La presa di posizione è legata anche ad un evento verificatosi qualche giorno da a Musile di Piave (VE) dove il padre di un alunno della scuola del paese è stato accoltellato da due ragazzi ai quali aveva chiesto spiegazioni per presunti atti di bullismo nei confronti del proprio figlio verificatisi a scuola. Pittoni ricorda che “le scuole, sia statali che paritarie, hanno l’obbligo, nel caso di bullismo da parte di alunni ultraquattordicenni, di segnalare i fatti alla Procura della Repubblica e alla Procura regionale della Corte dei Conti, oltre che di attivare un procedimento disciplinare nei confronti dell’alunno presunto responsabile se si tratta di scuola secondaria”.

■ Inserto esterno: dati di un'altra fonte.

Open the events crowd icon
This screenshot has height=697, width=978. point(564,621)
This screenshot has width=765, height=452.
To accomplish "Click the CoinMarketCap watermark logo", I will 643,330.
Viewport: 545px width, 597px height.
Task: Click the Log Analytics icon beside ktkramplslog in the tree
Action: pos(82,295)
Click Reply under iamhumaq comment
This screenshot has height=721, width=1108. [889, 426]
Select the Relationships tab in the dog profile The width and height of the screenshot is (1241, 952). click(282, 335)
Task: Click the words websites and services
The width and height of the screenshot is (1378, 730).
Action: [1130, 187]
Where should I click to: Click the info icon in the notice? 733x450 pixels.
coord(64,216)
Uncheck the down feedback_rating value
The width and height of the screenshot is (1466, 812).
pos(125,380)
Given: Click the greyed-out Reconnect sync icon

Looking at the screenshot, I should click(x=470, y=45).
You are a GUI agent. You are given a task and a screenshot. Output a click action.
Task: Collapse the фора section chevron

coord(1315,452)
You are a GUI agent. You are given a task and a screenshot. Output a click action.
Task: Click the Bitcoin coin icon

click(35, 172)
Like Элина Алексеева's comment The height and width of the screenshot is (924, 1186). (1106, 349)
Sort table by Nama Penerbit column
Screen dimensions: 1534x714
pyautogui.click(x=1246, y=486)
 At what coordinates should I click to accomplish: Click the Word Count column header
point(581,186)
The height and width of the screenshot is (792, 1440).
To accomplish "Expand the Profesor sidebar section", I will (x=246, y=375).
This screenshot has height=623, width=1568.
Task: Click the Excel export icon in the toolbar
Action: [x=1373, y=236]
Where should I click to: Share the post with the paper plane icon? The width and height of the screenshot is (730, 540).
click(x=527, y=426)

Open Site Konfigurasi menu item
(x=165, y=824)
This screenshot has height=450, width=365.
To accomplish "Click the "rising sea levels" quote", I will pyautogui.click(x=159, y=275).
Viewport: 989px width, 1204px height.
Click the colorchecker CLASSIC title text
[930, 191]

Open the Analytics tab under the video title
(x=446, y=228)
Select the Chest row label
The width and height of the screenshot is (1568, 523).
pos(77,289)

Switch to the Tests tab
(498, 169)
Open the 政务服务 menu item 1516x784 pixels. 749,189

“Ma tra gli obblighi – aggiunge Pittoni – rientrano anche attività di prevenzione, troppo spesso lasciate alla libera determinazione degli insegnanti”. 
Nella scuola, afferma l’esponente della Lega, vengono spesso attivati progetti, il cui aspetto critico è costituito dalla totale assenza di misurazioni della loro efficacia.
Secondo Pittoni questa carenza potrebbe essere superata proprio grazie alle procedure di valutazione e autovalutazione alle quali, a partire dalle prossime settimane, le scuole dovranno obbligatoriamente dare avvio.
Proprio su questo punto l’esponente della Lega ha una proposta pronta: “Chiederemo al Ministero di adottare uno specifico questionario per rilevare e misurare i risultati dei progetti e delle attività con finalità educative e di contrasto al bullismo. Ciò allo scopo di verificare la reale efficacia dei progetti e poter poi imporre alle scuole obiettivi di miglioramento misurabili in termini percentuali”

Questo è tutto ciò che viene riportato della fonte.